Alla Lateranense aperto il ciclo di conferenze "Rileggere il Concilio"

Intervista con mons. Dal Covolo (RadioVaticana)

Nell’anno del 50.mo anniversario del Vaticano II, si è aperto ieri all’Università Lateranense il ciclo di conferenze "Rileggere il Concilio", in collaborazione con il Centre Saint-Louis de France e l’ambasciata di Francia presso la Santa Sede. In ognuno dei sei incontri previsti, uno storico e un teologo prenderanno in esame importanti documenti conciliari: le quattro Costituzioni, il Decreto sull’ecumenismo, la Dichiarazione sulla libertà religiosa. A spiegare le finalità dell’intera iniziativa, al microfono di Davide Maggiore, è stato mons. Enrico Dal Covolo, rettore della Lateranense, che ha presieduto la prima conferenza, dedicata alla Costituzione Sacrosanctum Concilium:
R. - Di fronte a una situazione nella quale molti interpretano il Concilio in modi differenti, mi pare importante assumere elementi in più per poter dare una valutazione più sicura, più affidabile. E questo deve essere fatto proprio a un livello scientifico, quale quello di una Università pontificia.

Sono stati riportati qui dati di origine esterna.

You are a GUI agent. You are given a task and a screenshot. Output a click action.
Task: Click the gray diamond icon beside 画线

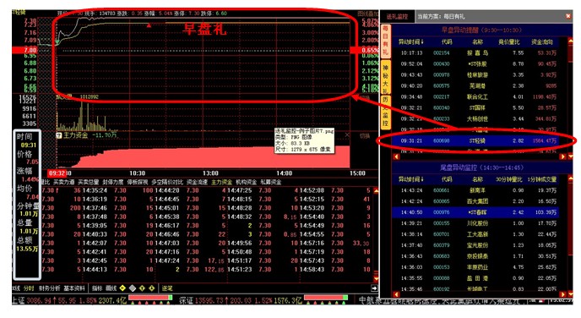click(133, 288)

D. – Rileggere il Concilio significa anche inquadrarlo all’interno della grande tradizione della Chiesa, mostrando quelli che sono gli elementi di continuità con essa?
R. – Questa è proprio la linea del Magistero del Papa Benedetto XVI che noi intendiamo convalidare attraverso questa ricerca – che si inaugura solo adesso, ma lo faremo nell’arco di questi anni – condotta sulla rivisitazione di archivi che finora non sono stati sufficientemente consultati.

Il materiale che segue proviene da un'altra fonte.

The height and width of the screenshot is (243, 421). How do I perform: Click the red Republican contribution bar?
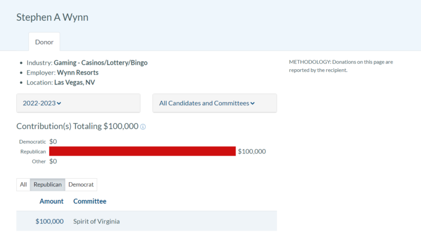[143, 151]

D. – Il Beato Giovanni Paolo II ha scritto: “Per molti il messaggio del Concilio Vaticano II è stato percepito innanzitutto mediante la riforma liturgica”, che è oggetto della Costituzione conciliare Sacrosanctum Concilium”…
R. – Ritengo che la Sacrosanctum Concilium vada ristudiata oggi e attentamente: la liturgia è centrale nella tradizione della Chiesa. C’è un’interazione reciproca tra il modo di celebrare e di pregare e i contenuti della nostra fede. (mg)

A inquadrare dal punto di vista storico e spirituale la Sacrosanctum Concilium è stato, al microfono di Davide Maggiore, il prof. Philippe Chenaux, docente di Storia della Chiesa moderna e contemporanea alla Lateranense e direttore del Centro studi e ricerche sul Concilio Vaticano II della stessa Università:
R. – E’ stato il primo documento approvato dal Concilio, all’origine della grande riforma liturgica post-conciliare. Tuttavia, è un documento che è passato un po’ nell’ombra, rispetto ad altri, nei commenti fatti dopo il Concilio. Anche perché è stato superato dalla riforma che esso stesso ha suscitato negli anni che seguirono al Concilio. Dunque, mi sembra giusto iniziare questa rilettura dei grandi documenti del Concilio con questa Costituzione, Sacrosanctum Concilium.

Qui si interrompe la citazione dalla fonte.